ACTIVITY: In the entries that follow, the lines from the line containing "Instruction: Open the File menu" up to and including the line containing "Select the Email Marketing envelope icon" must be copied exactly, with pictures omitted.

═════ PROVIDED RECORDS ═════

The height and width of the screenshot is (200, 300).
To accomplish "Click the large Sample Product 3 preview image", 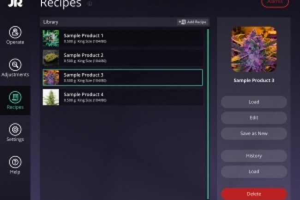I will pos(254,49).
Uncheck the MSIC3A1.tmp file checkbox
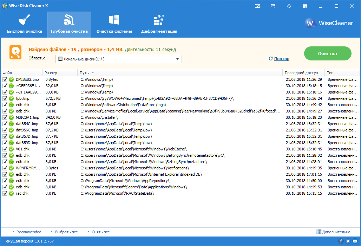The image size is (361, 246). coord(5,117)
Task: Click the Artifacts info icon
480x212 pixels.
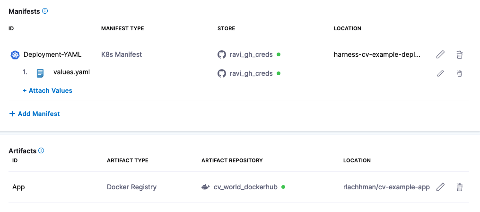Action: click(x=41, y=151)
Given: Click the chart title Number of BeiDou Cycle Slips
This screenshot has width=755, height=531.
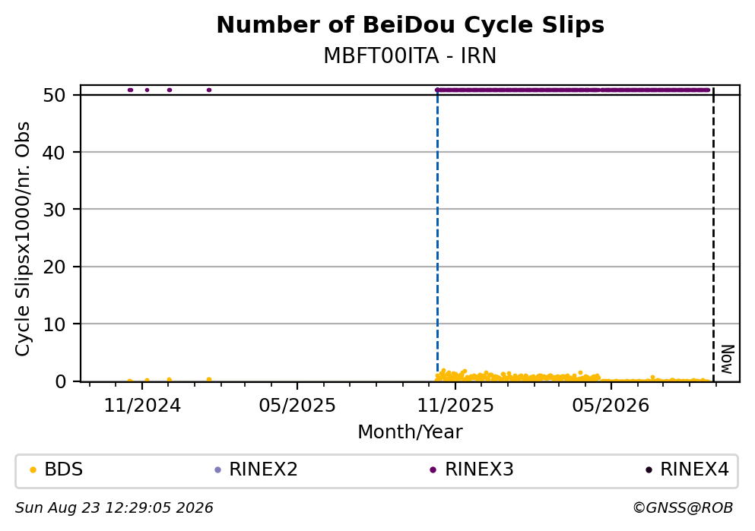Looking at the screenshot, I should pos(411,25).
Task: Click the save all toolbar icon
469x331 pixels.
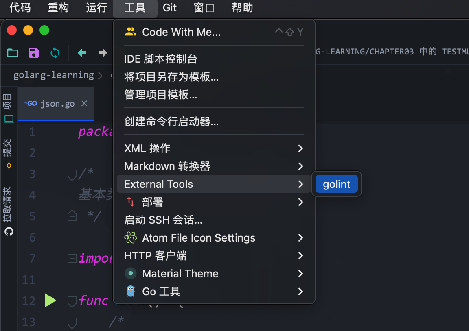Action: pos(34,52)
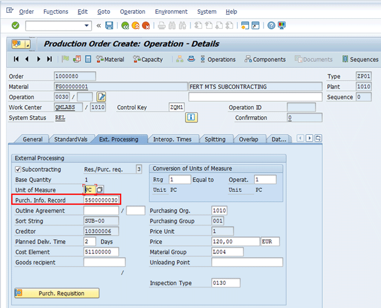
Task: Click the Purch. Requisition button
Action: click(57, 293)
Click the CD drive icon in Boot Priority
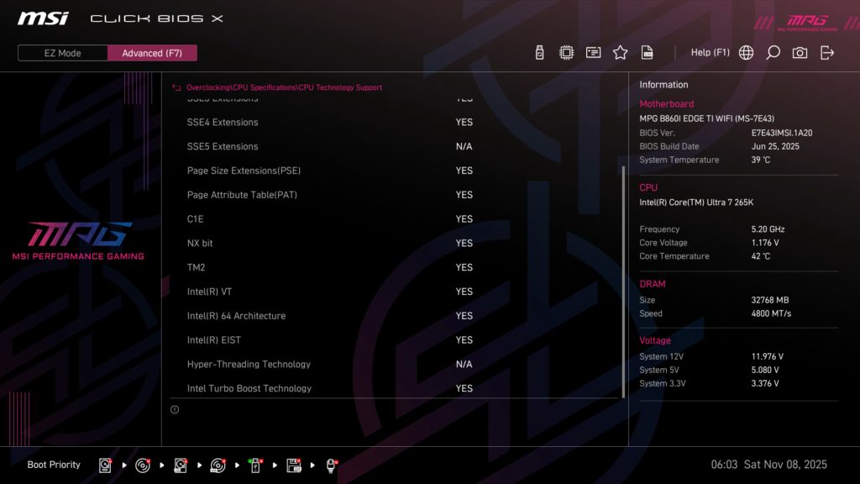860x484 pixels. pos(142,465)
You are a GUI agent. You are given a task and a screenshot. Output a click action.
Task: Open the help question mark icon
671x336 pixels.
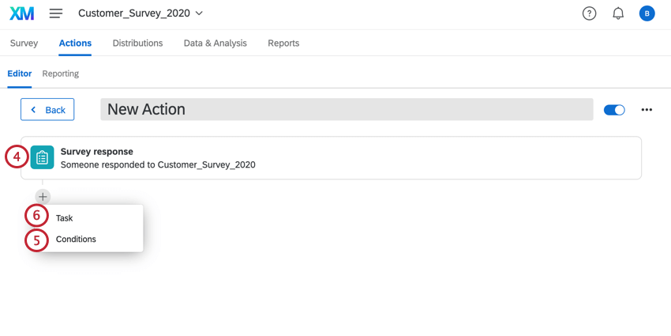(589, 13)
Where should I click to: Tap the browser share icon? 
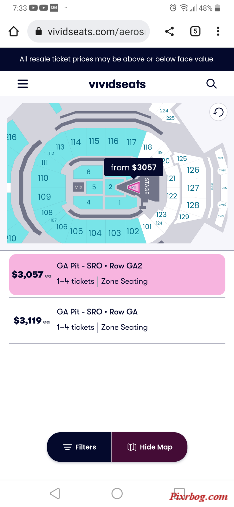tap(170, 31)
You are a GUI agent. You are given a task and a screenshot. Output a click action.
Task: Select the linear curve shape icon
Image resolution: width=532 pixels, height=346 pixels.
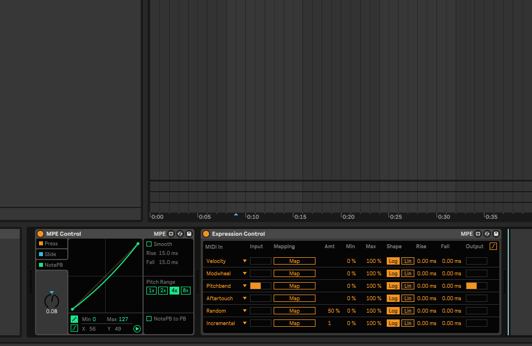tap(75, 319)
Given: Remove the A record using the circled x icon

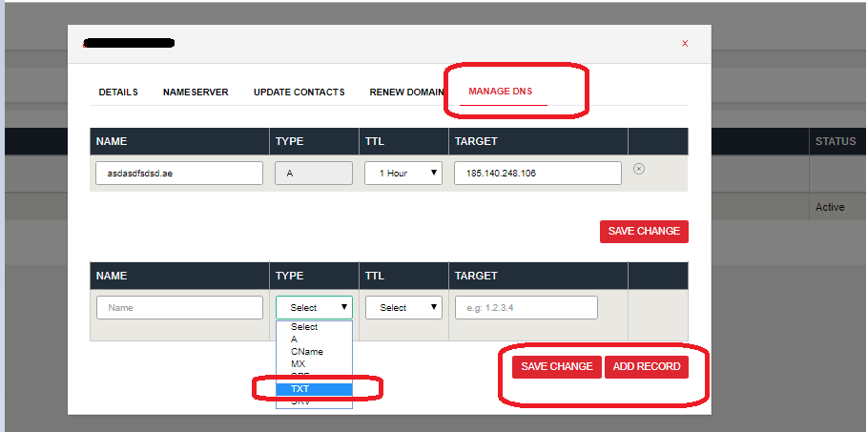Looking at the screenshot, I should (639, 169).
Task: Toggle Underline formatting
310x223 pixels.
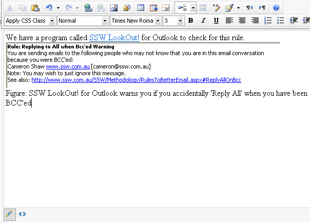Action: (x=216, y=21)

═════
═════ PROVIDED RECORDS ═════

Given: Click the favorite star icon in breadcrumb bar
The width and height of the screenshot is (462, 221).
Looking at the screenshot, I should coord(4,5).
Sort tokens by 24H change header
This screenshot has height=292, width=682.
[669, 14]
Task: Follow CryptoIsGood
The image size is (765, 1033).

═════
═════ PROVIDED RECORDS ═════

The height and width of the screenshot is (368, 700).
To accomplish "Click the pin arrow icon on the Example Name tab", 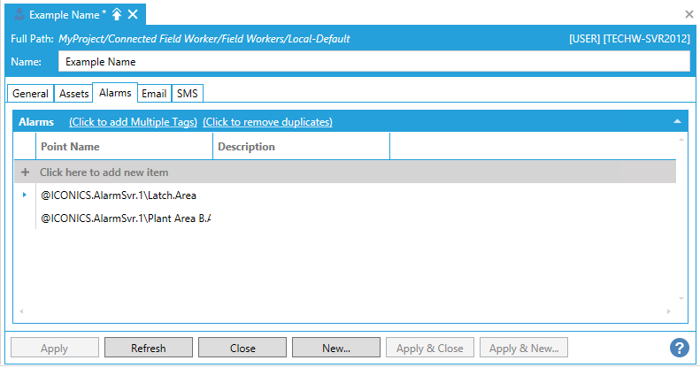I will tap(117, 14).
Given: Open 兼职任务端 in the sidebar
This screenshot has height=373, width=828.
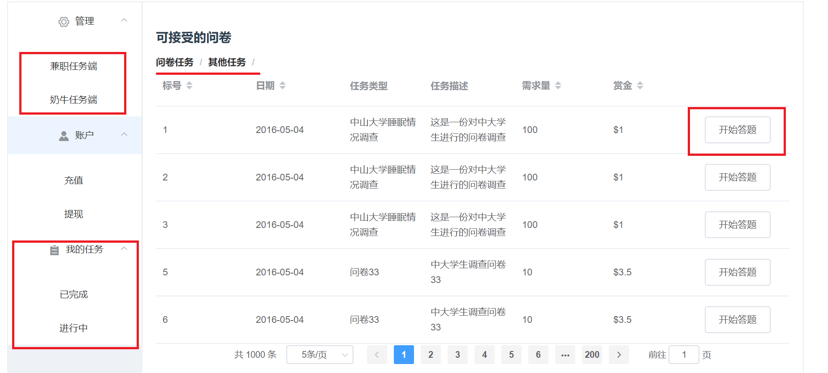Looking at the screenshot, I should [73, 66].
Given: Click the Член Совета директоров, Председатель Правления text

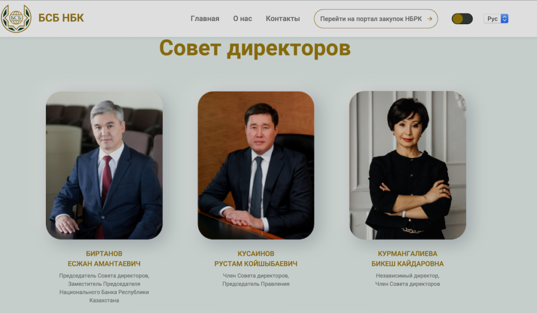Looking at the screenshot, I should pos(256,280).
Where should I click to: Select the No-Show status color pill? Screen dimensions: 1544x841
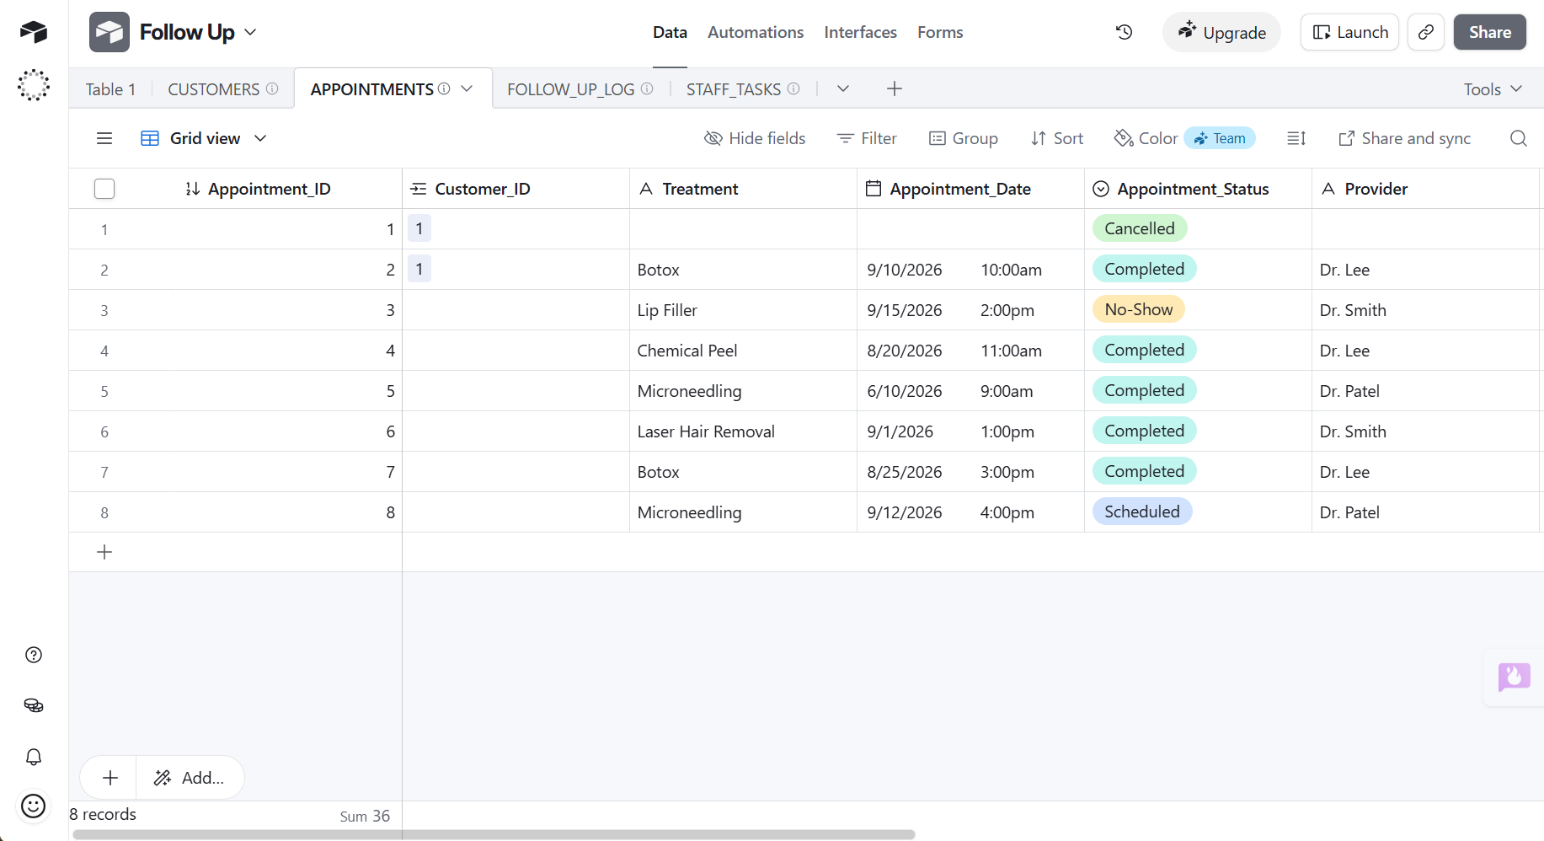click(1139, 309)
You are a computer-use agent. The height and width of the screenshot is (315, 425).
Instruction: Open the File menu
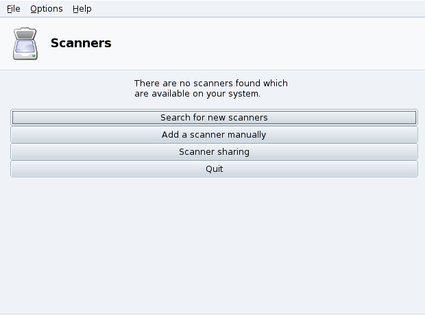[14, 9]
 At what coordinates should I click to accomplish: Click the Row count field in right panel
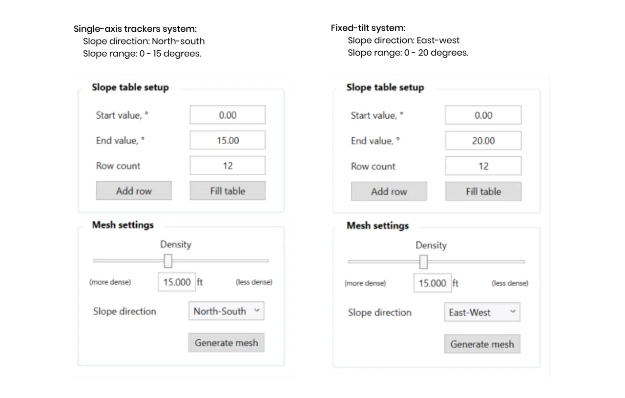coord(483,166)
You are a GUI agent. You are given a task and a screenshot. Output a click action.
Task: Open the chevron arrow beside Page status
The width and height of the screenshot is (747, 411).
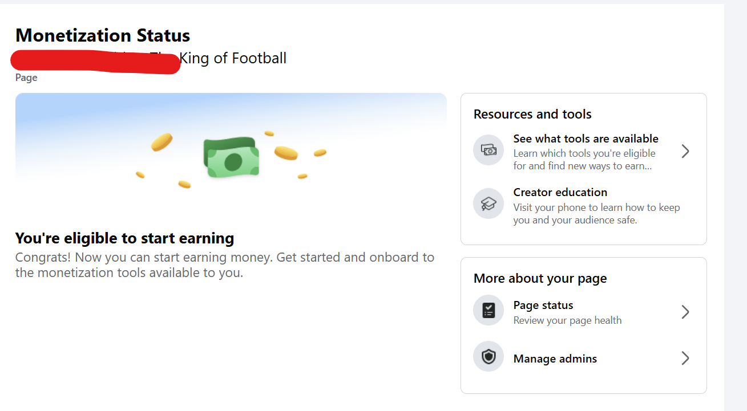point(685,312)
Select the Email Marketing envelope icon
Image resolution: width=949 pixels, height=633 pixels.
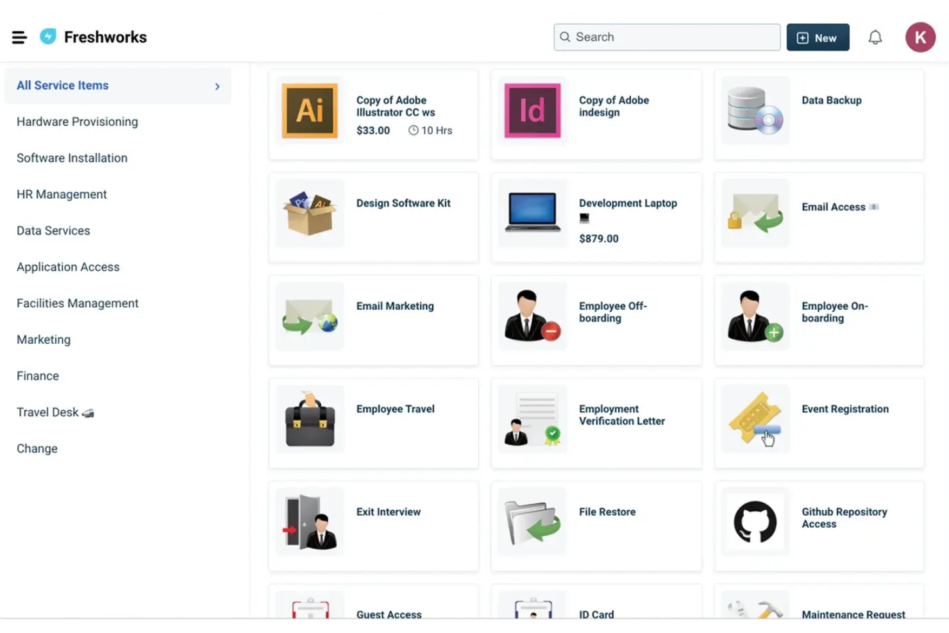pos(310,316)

═════

ANSWER TO THE EXERCISE:
Instruction: Open the File menu
[14, 9]
 At what coordinates should I click to accomplish: Click the Row count field in right panel
coord(483,166)
You are a GUI agent. You are given a task and a screenshot. Output a click action.
Task: Open the chevron arrow beside Page status
The width and height of the screenshot is (747, 411).
point(685,312)
Select the Email Marketing envelope icon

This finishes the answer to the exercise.